───── EXTRACTED DATA ─────

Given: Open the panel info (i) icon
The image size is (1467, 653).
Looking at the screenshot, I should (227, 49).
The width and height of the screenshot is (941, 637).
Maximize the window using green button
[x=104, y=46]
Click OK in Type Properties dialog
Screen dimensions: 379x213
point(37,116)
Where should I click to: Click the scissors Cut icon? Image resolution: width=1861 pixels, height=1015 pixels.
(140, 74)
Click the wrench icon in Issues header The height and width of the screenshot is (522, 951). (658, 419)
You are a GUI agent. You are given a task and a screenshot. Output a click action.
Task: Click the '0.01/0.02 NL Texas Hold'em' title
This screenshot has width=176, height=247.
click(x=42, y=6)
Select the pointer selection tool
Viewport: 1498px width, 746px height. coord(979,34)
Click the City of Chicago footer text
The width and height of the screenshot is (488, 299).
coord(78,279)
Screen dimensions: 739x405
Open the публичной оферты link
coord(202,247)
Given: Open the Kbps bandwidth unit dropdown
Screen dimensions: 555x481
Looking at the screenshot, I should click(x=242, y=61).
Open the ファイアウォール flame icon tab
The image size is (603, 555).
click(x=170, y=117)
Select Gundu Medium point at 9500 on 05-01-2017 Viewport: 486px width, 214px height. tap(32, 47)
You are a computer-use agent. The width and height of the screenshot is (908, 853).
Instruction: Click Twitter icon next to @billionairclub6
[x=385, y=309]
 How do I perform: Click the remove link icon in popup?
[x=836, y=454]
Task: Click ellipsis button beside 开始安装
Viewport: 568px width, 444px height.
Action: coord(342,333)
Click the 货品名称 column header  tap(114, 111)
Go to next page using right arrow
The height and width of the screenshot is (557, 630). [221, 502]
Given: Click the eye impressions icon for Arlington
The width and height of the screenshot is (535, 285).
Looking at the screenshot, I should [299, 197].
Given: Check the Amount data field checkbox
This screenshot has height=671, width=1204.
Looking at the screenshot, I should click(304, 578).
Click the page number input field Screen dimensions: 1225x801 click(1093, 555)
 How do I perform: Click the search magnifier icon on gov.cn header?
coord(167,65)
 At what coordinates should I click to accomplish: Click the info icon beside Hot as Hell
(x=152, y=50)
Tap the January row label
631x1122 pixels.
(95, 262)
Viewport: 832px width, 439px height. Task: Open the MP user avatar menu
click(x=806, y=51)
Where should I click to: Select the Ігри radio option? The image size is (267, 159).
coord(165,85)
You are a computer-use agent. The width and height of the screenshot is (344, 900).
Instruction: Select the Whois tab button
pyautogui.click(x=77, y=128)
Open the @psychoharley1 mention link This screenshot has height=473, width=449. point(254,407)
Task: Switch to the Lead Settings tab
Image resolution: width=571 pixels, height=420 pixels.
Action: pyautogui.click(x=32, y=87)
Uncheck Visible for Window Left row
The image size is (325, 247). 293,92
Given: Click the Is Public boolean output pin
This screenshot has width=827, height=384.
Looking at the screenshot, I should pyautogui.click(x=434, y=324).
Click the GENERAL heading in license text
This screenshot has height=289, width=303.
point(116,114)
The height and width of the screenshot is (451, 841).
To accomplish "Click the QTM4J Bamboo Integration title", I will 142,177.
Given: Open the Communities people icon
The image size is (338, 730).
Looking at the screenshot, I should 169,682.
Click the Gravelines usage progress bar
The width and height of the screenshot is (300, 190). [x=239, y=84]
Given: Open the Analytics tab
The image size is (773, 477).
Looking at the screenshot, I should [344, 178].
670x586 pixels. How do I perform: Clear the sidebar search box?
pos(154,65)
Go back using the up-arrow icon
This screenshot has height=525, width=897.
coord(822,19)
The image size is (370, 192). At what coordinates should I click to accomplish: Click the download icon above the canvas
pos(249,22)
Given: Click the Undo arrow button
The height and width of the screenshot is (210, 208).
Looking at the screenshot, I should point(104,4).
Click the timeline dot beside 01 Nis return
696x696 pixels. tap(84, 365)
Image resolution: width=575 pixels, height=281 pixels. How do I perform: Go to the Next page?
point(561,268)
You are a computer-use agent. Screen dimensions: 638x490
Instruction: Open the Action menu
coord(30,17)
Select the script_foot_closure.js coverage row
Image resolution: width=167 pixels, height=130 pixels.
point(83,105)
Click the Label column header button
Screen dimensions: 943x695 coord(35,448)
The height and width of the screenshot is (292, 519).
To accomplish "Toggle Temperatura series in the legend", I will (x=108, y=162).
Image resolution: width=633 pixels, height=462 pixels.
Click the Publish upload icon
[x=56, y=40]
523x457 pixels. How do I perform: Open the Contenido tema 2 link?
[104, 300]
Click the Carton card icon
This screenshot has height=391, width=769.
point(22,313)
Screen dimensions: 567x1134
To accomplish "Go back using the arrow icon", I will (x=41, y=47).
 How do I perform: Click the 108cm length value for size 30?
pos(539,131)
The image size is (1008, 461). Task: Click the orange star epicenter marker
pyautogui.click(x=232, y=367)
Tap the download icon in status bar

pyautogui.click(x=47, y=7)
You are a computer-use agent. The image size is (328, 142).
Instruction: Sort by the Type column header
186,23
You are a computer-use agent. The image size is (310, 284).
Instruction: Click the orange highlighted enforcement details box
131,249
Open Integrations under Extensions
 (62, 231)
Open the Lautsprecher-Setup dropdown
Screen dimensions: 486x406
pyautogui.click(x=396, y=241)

─────

With nothing left out, copy every record exactly.

= RESPONSE AREA =
Given: Open the panel info (i) icon
The image size is (1467, 653).
Looking at the screenshot, I should (227, 49).
The width and height of the screenshot is (941, 637).
Maximize the window using green button
[x=104, y=46]
Click OK in Type Properties dialog
Screen dimensions: 379x213
point(37,116)
Where should I click to: Click the scissors Cut icon? Image resolution: width=1861 pixels, height=1015 pixels.
(140, 74)
Click the wrench icon in Issues header The height and width of the screenshot is (522, 951). (658, 419)
You are a GUI agent. You are given a task and a screenshot. Output a click action.
Task: Click the '0.01/0.02 NL Texas Hold'em' title
This screenshot has width=176, height=247.
click(x=42, y=6)
Select the pointer selection tool
Viewport: 1498px width, 746px height. coord(979,34)
Click the City of Chicago footer text
The width and height of the screenshot is (488, 299).
coord(78,279)
Screen dimensions: 739x405
Open the публичной оферты link
coord(202,247)
Given: Open the Kbps bandwidth unit dropdown
Screen dimensions: 555x481
Looking at the screenshot, I should click(x=242, y=61).
Open the ファイアウォール flame icon tab
The image size is (603, 555).
click(x=170, y=117)
Select Gundu Medium point at 9500 on 05-01-2017 Viewport: 486px width, 214px height. tap(32, 47)
You are a computer-use agent. The width and height of the screenshot is (908, 853).
Instruction: Click Twitter icon next to @billionairclub6
[x=385, y=309]
 How do I perform: Click the remove link icon in popup?
[x=836, y=454]
Task: Click ellipsis button beside 开始安装
Viewport: 568px width, 444px height.
Action: coord(342,333)
Click the 货品名称 column header  tap(114, 111)
Go to next page using right arrow
The height and width of the screenshot is (557, 630). [221, 502]
Given: Click the eye impressions icon for Arlington
The width and height of the screenshot is (535, 285).
Looking at the screenshot, I should [299, 197].
Given: Check the Amount data field checkbox
This screenshot has height=671, width=1204.
Looking at the screenshot, I should click(304, 578).
Click the page number input field Screen dimensions: 1225x801 click(1093, 555)
 How do I perform: Click the search magnifier icon on gov.cn header?
coord(167,65)
 At what coordinates should I click to accomplish: Click the info icon beside Hot as Hell
(x=152, y=50)
Tap the January row label
631x1122 pixels.
(95, 262)
Viewport: 832px width, 439px height. Task: Open the MP user avatar menu
click(x=806, y=51)
Where should I click to: Select the Ігри radio option? The image size is (267, 159).
coord(165,85)
You are a computer-use agent. The width and height of the screenshot is (344, 900).
Instruction: Select the Whois tab button
pyautogui.click(x=77, y=128)
Open the @psychoharley1 mention link This screenshot has height=473, width=449. point(254,407)
Task: Switch to the Lead Settings tab
Image resolution: width=571 pixels, height=420 pixels.
Action: pyautogui.click(x=32, y=87)
Uncheck Visible for Window Left row
The image size is (325, 247). 293,92
Given: Click the Is Public boolean output pin
This screenshot has width=827, height=384.
Looking at the screenshot, I should pyautogui.click(x=434, y=324).
Click the GENERAL heading in license text
This screenshot has height=289, width=303.
point(116,114)
The height and width of the screenshot is (451, 841).
To accomplish "Click the QTM4J Bamboo Integration title", I will 142,177.
Given: Open the Communities people icon
The image size is (338, 730).
Looking at the screenshot, I should 169,682.
Click the Gravelines usage progress bar
The width and height of the screenshot is (300, 190). [x=239, y=84]
Given: Open the Analytics tab
The image size is (773, 477).
Looking at the screenshot, I should [344, 178].
670x586 pixels. How do I perform: Clear the sidebar search box?
pos(154,65)
Go back using the up-arrow icon
This screenshot has height=525, width=897.
coord(822,19)
The image size is (370, 192). At what coordinates should I click to accomplish: Click the download icon above the canvas
pos(249,22)
Given: Click the Undo arrow button
The height and width of the screenshot is (210, 208).
Looking at the screenshot, I should point(104,4).
Click the timeline dot beside 01 Nis return
696x696 pixels. tap(84, 365)
Image resolution: width=575 pixels, height=281 pixels. How do I perform: Go to the Next page?
point(561,268)
You are a computer-use agent. Screen dimensions: 638x490
Instruction: Open the Action menu
coord(30,17)
Select the script_foot_closure.js coverage row
Image resolution: width=167 pixels, height=130 pixels.
point(83,105)
Click the Label column header button
Screen dimensions: 943x695 coord(35,448)
The height and width of the screenshot is (292, 519).
To accomplish "Toggle Temperatura series in the legend", I will (x=108, y=162).
Image resolution: width=633 pixels, height=462 pixels.
Click the Publish upload icon
[x=56, y=40]
523x457 pixels. How do I perform: Open the Contenido tema 2 link?
[104, 300]
Click the Carton card icon
This screenshot has height=391, width=769.
point(22,313)
Screen dimensions: 567x1134
To accomplish "Go back using the arrow icon", I will (x=41, y=47).
 How do I perform: Click the 108cm length value for size 30?
pos(539,131)
The image size is (1008, 461). Task: Click the orange star epicenter marker
pyautogui.click(x=232, y=367)
Tap the download icon in status bar

pyautogui.click(x=47, y=7)
You are a computer-use agent. The image size is (328, 142).
Instruction: Sort by the Type column header
186,23
You are a computer-use agent. The image size is (310, 284).
Instruction: Click the orange highlighted enforcement details box
131,249
Open Integrations under Extensions
 (62, 231)
Open the Lautsprecher-Setup dropdown
Screen dimensions: 486x406
pyautogui.click(x=396, y=241)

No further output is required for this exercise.